**Work instructions**
Repeat the records below verbatim, from the start of the records up to and including the line that contains "coordinates (200, 140).".

Dataset items:
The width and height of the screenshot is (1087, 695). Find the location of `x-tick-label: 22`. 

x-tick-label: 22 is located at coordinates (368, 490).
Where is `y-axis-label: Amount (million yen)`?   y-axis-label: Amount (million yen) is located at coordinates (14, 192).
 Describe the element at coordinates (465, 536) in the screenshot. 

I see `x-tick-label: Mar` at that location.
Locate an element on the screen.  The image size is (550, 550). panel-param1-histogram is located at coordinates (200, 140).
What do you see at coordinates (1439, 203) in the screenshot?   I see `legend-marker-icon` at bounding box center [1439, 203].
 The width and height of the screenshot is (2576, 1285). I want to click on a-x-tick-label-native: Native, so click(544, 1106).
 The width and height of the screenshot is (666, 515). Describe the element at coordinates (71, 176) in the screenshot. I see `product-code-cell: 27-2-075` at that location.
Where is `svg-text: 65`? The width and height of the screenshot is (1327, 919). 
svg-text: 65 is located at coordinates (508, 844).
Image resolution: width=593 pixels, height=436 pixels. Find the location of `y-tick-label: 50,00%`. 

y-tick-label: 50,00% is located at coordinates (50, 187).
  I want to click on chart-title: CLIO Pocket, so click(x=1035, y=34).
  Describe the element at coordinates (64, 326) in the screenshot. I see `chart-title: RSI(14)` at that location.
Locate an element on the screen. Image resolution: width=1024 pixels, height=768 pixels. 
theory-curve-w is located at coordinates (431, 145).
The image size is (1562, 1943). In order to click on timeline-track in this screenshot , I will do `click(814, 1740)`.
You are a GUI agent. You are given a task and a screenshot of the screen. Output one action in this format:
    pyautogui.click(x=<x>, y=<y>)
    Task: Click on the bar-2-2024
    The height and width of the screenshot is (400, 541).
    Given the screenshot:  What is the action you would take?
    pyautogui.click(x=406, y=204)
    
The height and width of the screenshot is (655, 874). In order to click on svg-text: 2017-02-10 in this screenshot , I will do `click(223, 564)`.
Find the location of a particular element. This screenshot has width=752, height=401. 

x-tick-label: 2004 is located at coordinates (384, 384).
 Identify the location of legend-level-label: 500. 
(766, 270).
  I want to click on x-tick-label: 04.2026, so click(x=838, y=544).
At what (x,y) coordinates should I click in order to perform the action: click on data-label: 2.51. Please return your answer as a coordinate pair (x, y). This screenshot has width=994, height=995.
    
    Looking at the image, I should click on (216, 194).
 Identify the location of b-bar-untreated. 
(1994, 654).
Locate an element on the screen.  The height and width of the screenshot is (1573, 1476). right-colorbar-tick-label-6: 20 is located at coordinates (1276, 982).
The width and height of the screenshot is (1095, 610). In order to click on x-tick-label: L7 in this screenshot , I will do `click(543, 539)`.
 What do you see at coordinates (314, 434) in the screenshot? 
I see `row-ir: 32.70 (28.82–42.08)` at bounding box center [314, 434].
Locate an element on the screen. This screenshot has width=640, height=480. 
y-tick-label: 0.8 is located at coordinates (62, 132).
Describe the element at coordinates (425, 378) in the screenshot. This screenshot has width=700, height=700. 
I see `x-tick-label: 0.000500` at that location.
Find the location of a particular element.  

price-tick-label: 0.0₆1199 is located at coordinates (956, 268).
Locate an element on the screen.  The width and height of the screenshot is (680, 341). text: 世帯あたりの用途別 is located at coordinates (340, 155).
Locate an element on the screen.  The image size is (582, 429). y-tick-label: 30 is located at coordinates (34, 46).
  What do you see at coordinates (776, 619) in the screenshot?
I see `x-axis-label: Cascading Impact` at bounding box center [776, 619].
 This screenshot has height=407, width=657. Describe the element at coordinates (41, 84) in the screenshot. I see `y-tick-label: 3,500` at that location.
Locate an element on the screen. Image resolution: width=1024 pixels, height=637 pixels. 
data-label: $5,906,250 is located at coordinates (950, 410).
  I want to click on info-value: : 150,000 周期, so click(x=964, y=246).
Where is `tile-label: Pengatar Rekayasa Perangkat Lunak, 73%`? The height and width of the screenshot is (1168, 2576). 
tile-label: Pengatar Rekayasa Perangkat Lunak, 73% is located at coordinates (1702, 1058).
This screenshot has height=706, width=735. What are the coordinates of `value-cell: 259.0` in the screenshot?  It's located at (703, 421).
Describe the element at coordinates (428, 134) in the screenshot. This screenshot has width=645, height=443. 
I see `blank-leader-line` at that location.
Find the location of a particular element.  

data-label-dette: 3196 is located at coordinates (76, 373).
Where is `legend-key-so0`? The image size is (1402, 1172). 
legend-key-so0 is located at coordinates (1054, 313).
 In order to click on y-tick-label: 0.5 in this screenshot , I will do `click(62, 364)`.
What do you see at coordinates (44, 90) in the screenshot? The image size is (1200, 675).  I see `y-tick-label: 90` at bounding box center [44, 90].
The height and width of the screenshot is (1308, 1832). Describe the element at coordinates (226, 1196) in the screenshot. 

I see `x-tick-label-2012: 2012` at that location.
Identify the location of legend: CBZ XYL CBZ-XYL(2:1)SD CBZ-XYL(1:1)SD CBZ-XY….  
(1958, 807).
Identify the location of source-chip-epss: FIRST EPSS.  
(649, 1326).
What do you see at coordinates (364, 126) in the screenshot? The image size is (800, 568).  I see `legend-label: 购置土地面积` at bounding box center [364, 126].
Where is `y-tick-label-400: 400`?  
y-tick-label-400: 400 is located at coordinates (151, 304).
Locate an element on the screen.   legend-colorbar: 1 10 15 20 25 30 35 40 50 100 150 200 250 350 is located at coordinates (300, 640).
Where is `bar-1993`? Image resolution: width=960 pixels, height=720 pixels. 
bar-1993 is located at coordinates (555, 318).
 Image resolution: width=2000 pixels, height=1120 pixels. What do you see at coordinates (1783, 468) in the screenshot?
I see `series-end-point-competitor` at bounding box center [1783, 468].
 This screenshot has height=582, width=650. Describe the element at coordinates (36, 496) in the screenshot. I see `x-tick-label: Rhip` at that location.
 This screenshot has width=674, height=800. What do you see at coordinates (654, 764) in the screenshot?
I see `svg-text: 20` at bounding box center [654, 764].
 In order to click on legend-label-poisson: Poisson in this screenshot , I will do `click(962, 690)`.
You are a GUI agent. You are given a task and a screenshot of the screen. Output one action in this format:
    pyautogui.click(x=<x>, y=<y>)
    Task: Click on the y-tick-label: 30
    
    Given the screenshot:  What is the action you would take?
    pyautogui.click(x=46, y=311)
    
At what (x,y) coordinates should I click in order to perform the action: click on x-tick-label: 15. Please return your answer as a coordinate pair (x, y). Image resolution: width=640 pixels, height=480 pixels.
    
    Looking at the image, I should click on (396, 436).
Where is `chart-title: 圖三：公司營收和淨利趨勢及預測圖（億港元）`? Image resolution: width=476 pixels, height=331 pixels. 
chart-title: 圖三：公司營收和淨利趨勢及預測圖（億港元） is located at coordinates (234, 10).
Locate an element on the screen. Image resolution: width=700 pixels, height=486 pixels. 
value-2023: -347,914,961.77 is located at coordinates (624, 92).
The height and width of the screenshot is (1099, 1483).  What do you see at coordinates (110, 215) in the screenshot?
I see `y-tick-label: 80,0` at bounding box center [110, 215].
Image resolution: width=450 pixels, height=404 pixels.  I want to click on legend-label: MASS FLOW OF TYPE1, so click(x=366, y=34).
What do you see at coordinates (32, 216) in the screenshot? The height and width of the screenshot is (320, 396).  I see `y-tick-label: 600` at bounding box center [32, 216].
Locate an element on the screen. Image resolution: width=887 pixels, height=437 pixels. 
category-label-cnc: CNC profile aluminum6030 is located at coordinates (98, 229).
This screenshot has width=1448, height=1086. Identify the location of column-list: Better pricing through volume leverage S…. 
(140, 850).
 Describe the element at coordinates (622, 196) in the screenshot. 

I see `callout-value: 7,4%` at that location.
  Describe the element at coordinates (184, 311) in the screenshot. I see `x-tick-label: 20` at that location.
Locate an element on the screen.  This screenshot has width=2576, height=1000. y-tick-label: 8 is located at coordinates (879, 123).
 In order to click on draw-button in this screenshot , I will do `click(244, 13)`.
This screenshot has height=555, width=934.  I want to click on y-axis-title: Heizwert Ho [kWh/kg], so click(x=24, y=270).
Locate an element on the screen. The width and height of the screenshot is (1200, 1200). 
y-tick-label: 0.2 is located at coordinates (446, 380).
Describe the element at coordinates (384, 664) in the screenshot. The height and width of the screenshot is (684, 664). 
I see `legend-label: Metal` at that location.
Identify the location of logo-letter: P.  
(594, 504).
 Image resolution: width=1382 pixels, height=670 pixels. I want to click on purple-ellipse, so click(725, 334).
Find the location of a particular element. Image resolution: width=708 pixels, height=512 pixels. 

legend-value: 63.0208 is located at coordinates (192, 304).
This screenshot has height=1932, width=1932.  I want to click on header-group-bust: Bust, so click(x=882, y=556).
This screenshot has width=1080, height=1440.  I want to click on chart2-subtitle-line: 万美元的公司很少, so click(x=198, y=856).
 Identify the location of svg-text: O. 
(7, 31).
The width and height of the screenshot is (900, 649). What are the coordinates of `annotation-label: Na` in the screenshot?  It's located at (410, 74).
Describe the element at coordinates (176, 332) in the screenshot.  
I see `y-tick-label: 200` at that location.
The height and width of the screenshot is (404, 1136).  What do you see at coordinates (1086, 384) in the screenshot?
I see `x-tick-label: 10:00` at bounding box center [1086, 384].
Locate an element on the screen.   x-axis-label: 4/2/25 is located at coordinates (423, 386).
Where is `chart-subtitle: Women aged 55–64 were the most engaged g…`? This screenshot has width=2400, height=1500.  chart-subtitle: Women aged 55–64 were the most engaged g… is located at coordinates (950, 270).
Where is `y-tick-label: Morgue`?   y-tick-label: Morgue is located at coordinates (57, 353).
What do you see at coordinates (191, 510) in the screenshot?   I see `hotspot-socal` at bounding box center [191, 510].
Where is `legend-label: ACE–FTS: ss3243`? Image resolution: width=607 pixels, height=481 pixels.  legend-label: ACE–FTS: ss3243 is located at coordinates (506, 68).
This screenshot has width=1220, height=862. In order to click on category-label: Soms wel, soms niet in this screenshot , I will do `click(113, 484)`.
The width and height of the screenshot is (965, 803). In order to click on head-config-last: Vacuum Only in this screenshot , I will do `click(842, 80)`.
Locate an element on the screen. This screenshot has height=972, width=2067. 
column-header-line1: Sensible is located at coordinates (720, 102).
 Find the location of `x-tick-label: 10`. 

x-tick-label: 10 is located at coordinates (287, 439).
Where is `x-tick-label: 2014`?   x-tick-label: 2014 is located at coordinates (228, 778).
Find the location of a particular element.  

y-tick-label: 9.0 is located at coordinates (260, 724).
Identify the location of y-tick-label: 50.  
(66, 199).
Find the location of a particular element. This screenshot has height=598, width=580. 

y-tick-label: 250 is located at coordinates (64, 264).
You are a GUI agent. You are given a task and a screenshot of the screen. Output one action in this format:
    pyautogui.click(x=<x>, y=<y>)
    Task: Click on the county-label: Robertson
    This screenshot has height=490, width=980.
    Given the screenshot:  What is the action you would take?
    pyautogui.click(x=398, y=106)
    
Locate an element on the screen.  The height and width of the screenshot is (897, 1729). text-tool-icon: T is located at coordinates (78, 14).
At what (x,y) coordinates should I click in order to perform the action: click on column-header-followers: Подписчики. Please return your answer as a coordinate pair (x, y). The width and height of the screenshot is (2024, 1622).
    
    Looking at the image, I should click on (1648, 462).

**Answer to this exercise**
The width and height of the screenshot is (1087, 695). Find the location of `x-tick-label: 22`. 

x-tick-label: 22 is located at coordinates (368, 490).
Where is `y-axis-label: Amount (million yen)`?   y-axis-label: Amount (million yen) is located at coordinates (14, 192).
 Describe the element at coordinates (465, 536) in the screenshot. 

I see `x-tick-label: Mar` at that location.
Locate an element on the screen.  The image size is (550, 550). panel-param1-histogram is located at coordinates (200, 140).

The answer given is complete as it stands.